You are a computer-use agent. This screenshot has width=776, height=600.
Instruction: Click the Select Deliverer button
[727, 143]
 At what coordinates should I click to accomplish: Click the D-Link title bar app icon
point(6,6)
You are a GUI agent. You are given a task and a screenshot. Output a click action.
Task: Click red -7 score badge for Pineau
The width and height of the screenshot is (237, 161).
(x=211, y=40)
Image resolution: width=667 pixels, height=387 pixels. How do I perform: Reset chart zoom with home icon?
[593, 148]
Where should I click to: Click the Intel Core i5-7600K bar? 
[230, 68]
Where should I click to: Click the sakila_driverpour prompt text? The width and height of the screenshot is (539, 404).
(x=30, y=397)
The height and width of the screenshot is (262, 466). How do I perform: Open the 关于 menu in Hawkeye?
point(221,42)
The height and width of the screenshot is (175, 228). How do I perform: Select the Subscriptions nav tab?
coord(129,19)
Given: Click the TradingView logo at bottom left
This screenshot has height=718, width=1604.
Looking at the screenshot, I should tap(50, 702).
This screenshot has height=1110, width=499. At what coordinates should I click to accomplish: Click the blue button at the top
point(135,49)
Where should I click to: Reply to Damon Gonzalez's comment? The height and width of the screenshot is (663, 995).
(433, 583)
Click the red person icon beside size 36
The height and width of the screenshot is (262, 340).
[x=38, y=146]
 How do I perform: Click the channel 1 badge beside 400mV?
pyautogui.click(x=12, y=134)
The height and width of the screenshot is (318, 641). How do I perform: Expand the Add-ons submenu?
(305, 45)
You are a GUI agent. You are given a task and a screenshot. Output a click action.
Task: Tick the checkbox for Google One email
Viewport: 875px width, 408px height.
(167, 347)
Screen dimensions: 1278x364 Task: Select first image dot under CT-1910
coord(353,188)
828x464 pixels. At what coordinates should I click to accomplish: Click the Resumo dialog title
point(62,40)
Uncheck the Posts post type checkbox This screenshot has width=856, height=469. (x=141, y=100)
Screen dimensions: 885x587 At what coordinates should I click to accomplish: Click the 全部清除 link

◆ ASSIGNMENT: Give the data again, exactly as it stands.

◆ TASK ANSWER:
You are a computer-use agent. This screenshot has width=776, height=600.
Instruction: Click the Select Deliverer button
[727, 143]
 At what coordinates should I click to accomplish: Click the D-Link title bar app icon
point(6,6)
You are a GUI agent. You are given a task and a screenshot. Output a click action.
Task: Click red -7 score badge for Pineau
The width and height of the screenshot is (237, 161).
(x=211, y=40)
Image resolution: width=667 pixels, height=387 pixels. How do I perform: Reset chart zoom with home icon?
[593, 148]
Where should I click to: Click the Intel Core i5-7600K bar? 
[230, 68]
Where should I click to: Click the sakila_driverpour prompt text? The width and height of the screenshot is (539, 404).
(x=30, y=397)
The height and width of the screenshot is (262, 466). How do I perform: Open the 关于 menu in Hawkeye?
point(221,42)
The height and width of the screenshot is (175, 228). How do I perform: Select the Subscriptions nav tab?
coord(129,19)
Given: Click the TradingView logo at bottom left
This screenshot has height=718, width=1604.
Looking at the screenshot, I should tap(50, 702).
This screenshot has height=1110, width=499. At what coordinates should I click to accomplish: Click the blue button at the top
point(135,49)
Where should I click to: Reply to Damon Gonzalez's comment? The height and width of the screenshot is (663, 995).
(433, 583)
Click the red person icon beside size 36
The height and width of the screenshot is (262, 340).
[x=38, y=146]
 How do I perform: Click the channel 1 badge beside 400mV?
pyautogui.click(x=12, y=134)
The height and width of the screenshot is (318, 641). How do I perform: Expand the Add-ons submenu?
(305, 45)
You are a GUI agent. You are given a task and a screenshot. Output a click action.
Task: Tick the checkbox for Google One email
Viewport: 875px width, 408px height.
(167, 347)
Screen dimensions: 1278x364 Task: Select first image dot under CT-1910
coord(353,188)
828x464 pixels. At what coordinates should I click to accomplish: Click the Resumo dialog title
point(62,40)
Uncheck the Posts post type checkbox This screenshot has width=856, height=469. (x=141, y=100)
Screen dimensions: 885x587 At what coordinates should I click to accomplish: Click the 全部清除 link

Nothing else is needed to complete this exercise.